Passage provided:
########
There aren’t many genuine surprises nowadays in popular and semi-popular music. But Jawbreaker surprised pretty much everyone by announcing on April 21, 2017, that they were getting back together to play Chicago’s Riot Fest in September. For a thirty-something Jawbreaker fan who had never seen the band in their prime, it was an instant, no-brainer decision.

 

For those who haven’t been: Riot Fest is a three-day music festival and gathering of the aging guitar-rock tribe, held at the end of every summer at Douglas Park in Chicago. Where other big festivals have all but abandoned rock bands in favor of younger (and frankly more relevant) artists, Riot Fest is proudly, unabashedly rockist, as the overwhelming majority of its bookings show: it was the festival that got The Replacements to reunite, in 2013, and The Misfits, three years later. For the 2017 edition, a respectable (if still slightly token) contingent of hip-hop, electronic, and dance acts (Wu-Tang Clan, Prophets of Rage, New Order, Nine Inch Nails, M.I.A.) gave mostly excellent performances that were well received by the crowd. But they were very much outnumbered by the rock acts, and paunchy men with guitars: Queens of the Stone Age, Dinosaur Jr., Built to Spill, Paramore, At the Drive In, New Found Glory, Buzzcocks, Cap’n Jazz, and so on.

 

Rather unlike the crowds at a festival like Coachella, or even Bonnaroo, the Riot Fest audience is not a youthful one. It is, instead, a magnet for people like me–rock listeners, or one-time rock listeners, and people in their 30s and 40s, who were born approximately between 1970 and 1980. It’s not quite true that you won’t find people of color in the crowd at Riot Fest; but you won’t find many. There are lots of tattoos, lots of facial hair, black t-shirts, piercings, and hair dye. There are more than a few strollers and cute little kids wearing those big protective headphones. As I mentioned to more than one friend in the days and weeks after, it was one of the few times I can remember standing in a field of 50,000 people and being the only person in eyesight to be wearing a button-down shirt.
########
Dataset excerpts:

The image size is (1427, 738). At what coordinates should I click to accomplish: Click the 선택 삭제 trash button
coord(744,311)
########
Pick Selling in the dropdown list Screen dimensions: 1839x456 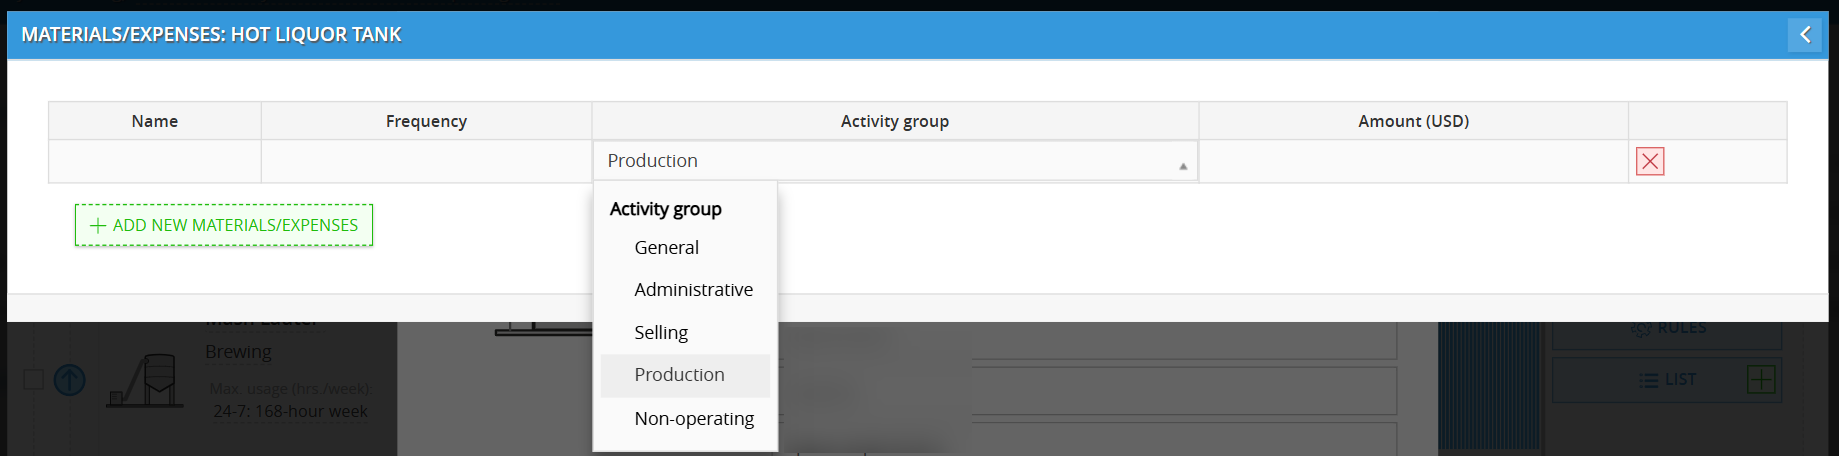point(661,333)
########
Things to do:
A: Answer these questions from the Riot Fest text:
(i) On what date did Jawbreaker announce they were getting back together?
(ii) In which park is Riot Fest held?
(iii) Which band did the festival get to reunite in 2013?
B: Return the part of the Riot Fest text between "There aren’t many" and "instant, no-brainer decision.", inclusive.
The records can be set aside; only the Riot Fest text is needed.

Solution list:
A:
(i) April 21, 2017
(ii) Douglas Park in Chicago
(iii) The Replacements

B:
There aren’t many genuine surprises nowadays in popular and semi-popular music. But Jawbreaker surprised pretty much everyone by announcing on April 21, 2017, that they were getting back together to play Chicago’s Riot Fest in September. For a thirty-something Jawbreaker fan who had never seen the band in their prime, it was an instant, no-brainer decision.